Apologies in Advance


up until a few weeks ago I was spending most of my time on my anti-spam software project SpamButcher - www.spambutcher.com since the products now shipped - I've gotten back to working on my new bot - "apologies in advance." also - there's plans for an event this january in bellevue - so I've got something to build for..

The quick rundown / recap:
top and bottom are made of .06 lexan, the walls are .03 lexan and the pillars are legos.
drive units are futaba 3002 servos (attached with servo tape, and braced to each other with a piece of carbon fiber)
uses 5 x sanyo 600ma nicd cells (good for about 20 amps peak)
wiring is now all 18ga (I melted the 22ga that I tried perviously)
speed controller for the weapon is a electrifly 30amp (i fried a 10 amp one in testing)
weapon motor is a Promax 370 (like a speed 300 but draws a little less)

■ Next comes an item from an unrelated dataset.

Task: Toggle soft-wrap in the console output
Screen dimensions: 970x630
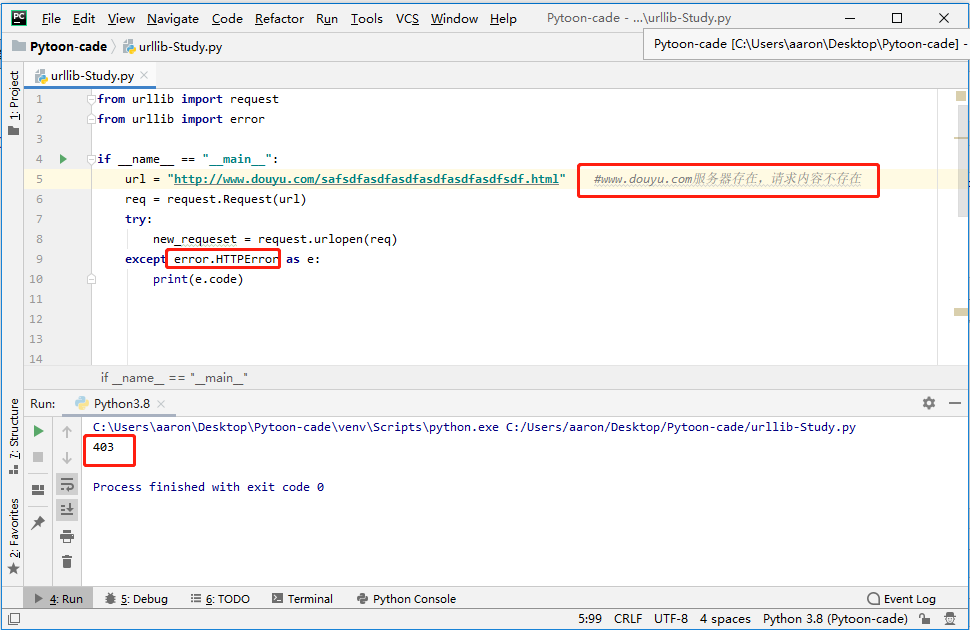Action: 67,484
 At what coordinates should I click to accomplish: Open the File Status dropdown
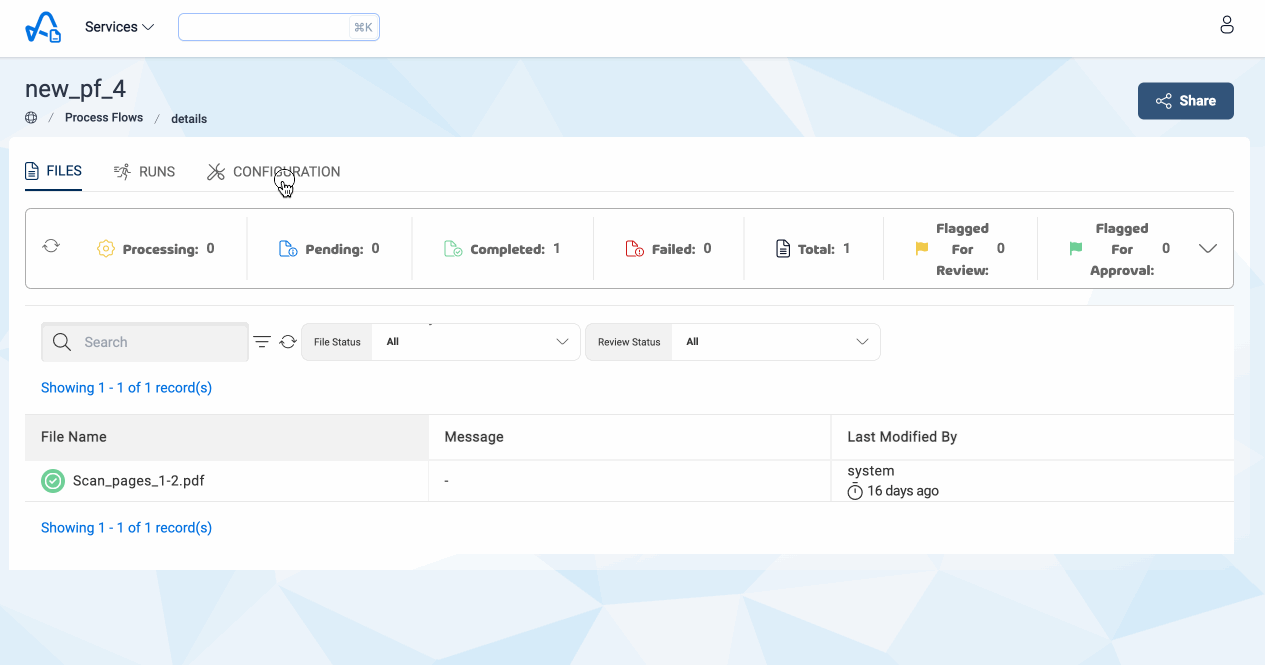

This killer robot is brought to you by: SpamButcher - spam control that doesn't require training to be effective I was initially concerned about run times - I was only getting about 1:30 per charge. but it turned out I was accidently discharging my batteries by leaving them connected to the unplugged charger (cheap ac converter). looks to be good for about 3 minutes with the weapon near full speed. I figure I'm pulling very roughly 10 amps continuous with somewhat more at spin-up.


the current blade is made of aluminum - but I'm intending to replace it with a similarly shaped one, but thinner made out of titanium. I found out the hard way that a scroll saw will definitely -not- cut titanium.

so - basically everything is almost ready to go - except for one major design flaw:


notice that the blade is "slightly" off level? this is what happened after I attacked a coke can (which went flying about 15 feet). the motor shaft is totally bent. surprisingly the bot was still fairly controllable if I kept the blade under 1/2 speed (above that it starts doing a very scary dance). I had similar problems with my last bot - but nothing quite as bad as this. the motor I'm using has a 2mm shaft - which is apparently too thin. possible solutions:

find a motor with a thicker shaft (problem - almost all motors with thicker shafts are much heavier, the ones that aren't are -seriously- expensive)
attach a gearbox with a thicker shaft to the motor (brings up weight and design issues, assumes gearbox will be sturdy enough)
add some sort of padding around the motor shaft to absorb the shock
use a blade that will have some "give" in to absorb the shock
I'm leaning towards the last two options. I may attempt to design a "hybrid" blade - with the main body made of lexan, and the tips made out of titanium.